Um dos suspeitos presos pela morte do advogado Luiz Fernando Pacheco, em Higienópolis, região central de São Paulo, cumpria pena em regime semiaberto por roubo cometido em 2023, a pouco mais de um quilômetro do local do novo crime. Lucas Brás dos Santos, de 27 anos, havia sido condenado a cinco anos e quatro meses de prisão, após confessar participação em um assalto no Viaduto Nove de Julho.
Na ocasião, uma mulher de 31 anos foi atacada por dois homens durante a madrugada. Um deles puxou sua bolsa, provocando uma queda e ferimentos na mão. O objeto roubado continha o celular da vítima. Lucas Brás foi identificado pela vítima em reconhecimento formal e admitiu o crime, alegando estar sob efeito de drogas.
No caso mais recente, Brás é apontado pela Polícia Civil como o autor do golpe que derrubou o advogado Luiz Fernando Pacheco, que morreu ao bater a cabeça no chão. Ele agiu ao lado da companheira, Ana Paula Teixeira Pinto de Jesus, de 45 anos, e de José Lucas Domingos Alves, de 23. Do advogado, foram levados um iPhone 8 e um relógio Rolex, avaliado em cerca de R$ 94 mil.
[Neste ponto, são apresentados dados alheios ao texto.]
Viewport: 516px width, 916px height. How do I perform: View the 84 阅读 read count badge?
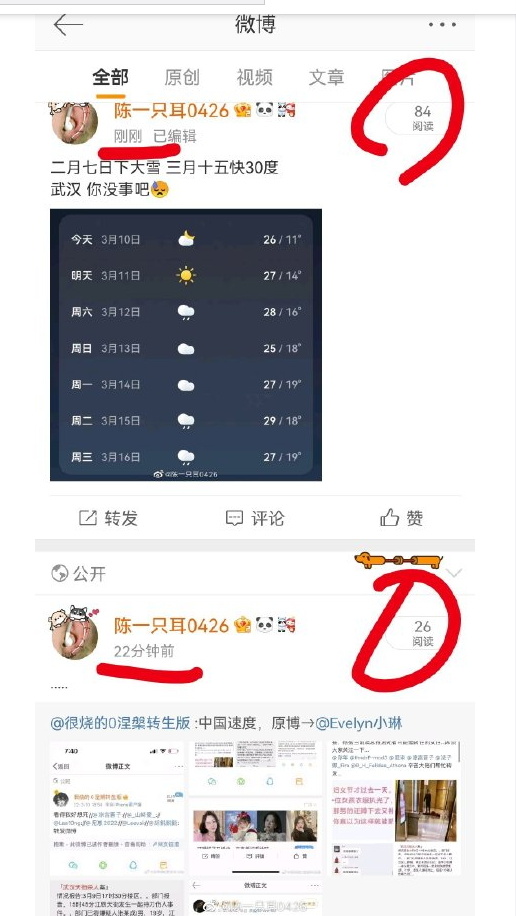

Câmeras de segurança registraram o momento em que o advogado é abordado na esquina das ruas Itambé e Maranhão. Pacheco tenta resistir à abordagem e é atingido por um soco. Um motorista que passava pelo local parou para prestar socorro e acionou o Samu e a Polícia Militar, mas, segundo relatos, o atendimento demorou cerca de 40 minutos. Quando os agentes chegaram, o advogado já estava sem vida.